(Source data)
####

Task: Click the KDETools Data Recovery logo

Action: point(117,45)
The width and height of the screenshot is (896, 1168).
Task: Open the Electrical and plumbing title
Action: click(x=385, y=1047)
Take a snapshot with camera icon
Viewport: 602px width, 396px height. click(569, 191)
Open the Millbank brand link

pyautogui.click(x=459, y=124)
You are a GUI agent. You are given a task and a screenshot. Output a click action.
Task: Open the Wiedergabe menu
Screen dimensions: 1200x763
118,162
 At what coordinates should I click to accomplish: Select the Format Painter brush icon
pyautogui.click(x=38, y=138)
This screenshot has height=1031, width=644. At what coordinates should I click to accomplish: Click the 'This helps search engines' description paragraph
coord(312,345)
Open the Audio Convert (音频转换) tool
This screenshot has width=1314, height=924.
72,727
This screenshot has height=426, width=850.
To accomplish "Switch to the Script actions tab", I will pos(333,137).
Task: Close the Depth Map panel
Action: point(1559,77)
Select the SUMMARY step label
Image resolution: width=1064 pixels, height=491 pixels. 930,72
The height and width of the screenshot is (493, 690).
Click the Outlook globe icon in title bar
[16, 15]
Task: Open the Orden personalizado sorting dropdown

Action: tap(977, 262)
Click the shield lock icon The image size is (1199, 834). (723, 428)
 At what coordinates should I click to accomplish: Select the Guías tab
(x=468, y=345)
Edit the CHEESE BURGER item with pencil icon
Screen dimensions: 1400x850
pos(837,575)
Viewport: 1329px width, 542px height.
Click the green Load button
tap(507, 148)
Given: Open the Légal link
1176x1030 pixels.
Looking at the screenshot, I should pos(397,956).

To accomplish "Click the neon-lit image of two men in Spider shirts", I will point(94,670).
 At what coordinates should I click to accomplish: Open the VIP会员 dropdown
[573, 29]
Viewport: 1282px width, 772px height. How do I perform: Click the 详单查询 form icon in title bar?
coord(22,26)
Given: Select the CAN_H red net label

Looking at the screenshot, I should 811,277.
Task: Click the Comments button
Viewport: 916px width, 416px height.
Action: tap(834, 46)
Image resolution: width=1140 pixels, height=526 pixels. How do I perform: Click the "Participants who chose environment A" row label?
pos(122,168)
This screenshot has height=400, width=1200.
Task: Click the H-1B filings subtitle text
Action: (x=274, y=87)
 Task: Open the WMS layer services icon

####

*WHAT TO DO*
Each line above is to be restated exactly.

*SOLUTION*
Task: Click the KDETools Data Recovery logo

Action: point(117,45)
The width and height of the screenshot is (896, 1168).
Task: Open the Electrical and plumbing title
Action: click(x=385, y=1047)
Take a snapshot with camera icon
Viewport: 602px width, 396px height. click(569, 191)
Open the Millbank brand link

pyautogui.click(x=459, y=124)
You are a GUI agent. You are given a task and a screenshot. Output a click action.
Task: Open the Wiedergabe menu
Screen dimensions: 1200x763
118,162
 At what coordinates should I click to accomplish: Select the Format Painter brush icon
pyautogui.click(x=38, y=138)
This screenshot has height=1031, width=644. At what coordinates should I click to accomplish: Click the 'This helps search engines' description paragraph
coord(312,345)
Open the Audio Convert (音频转换) tool
This screenshot has width=1314, height=924.
72,727
This screenshot has height=426, width=850.
To accomplish "Switch to the Script actions tab", I will pos(333,137).
Task: Close the Depth Map panel
Action: point(1559,77)
Select the SUMMARY step label
Image resolution: width=1064 pixels, height=491 pixels. 930,72
The height and width of the screenshot is (493, 690).
Click the Outlook globe icon in title bar
[16, 15]
Task: Open the Orden personalizado sorting dropdown

Action: tap(977, 262)
Click the shield lock icon The image size is (1199, 834). (723, 428)
 At what coordinates should I click to accomplish: Select the Guías tab
(x=468, y=345)
Edit the CHEESE BURGER item with pencil icon
Screen dimensions: 1400x850
pos(837,575)
Viewport: 1329px width, 542px height.
Click the green Load button
tap(507, 148)
Given: Open the Légal link
1176x1030 pixels.
Looking at the screenshot, I should pos(397,956).

To accomplish "Click the neon-lit image of two men in Spider shirts", I will point(94,670).
 At what coordinates should I click to accomplish: Open the VIP会员 dropdown
[573, 29]
Viewport: 1282px width, 772px height. How do I perform: Click the 详单查询 form icon in title bar?
coord(22,26)
Given: Select the CAN_H red net label

Looking at the screenshot, I should 811,277.
Task: Click the Comments button
Viewport: 916px width, 416px height.
Action: tap(834, 46)
Image resolution: width=1140 pixels, height=526 pixels. How do I perform: Click the "Participants who chose environment A" row label?
pos(122,168)
This screenshot has height=400, width=1200.
Task: Click the H-1B filings subtitle text
Action: (x=274, y=87)
 Task: Open the WMS layer services icon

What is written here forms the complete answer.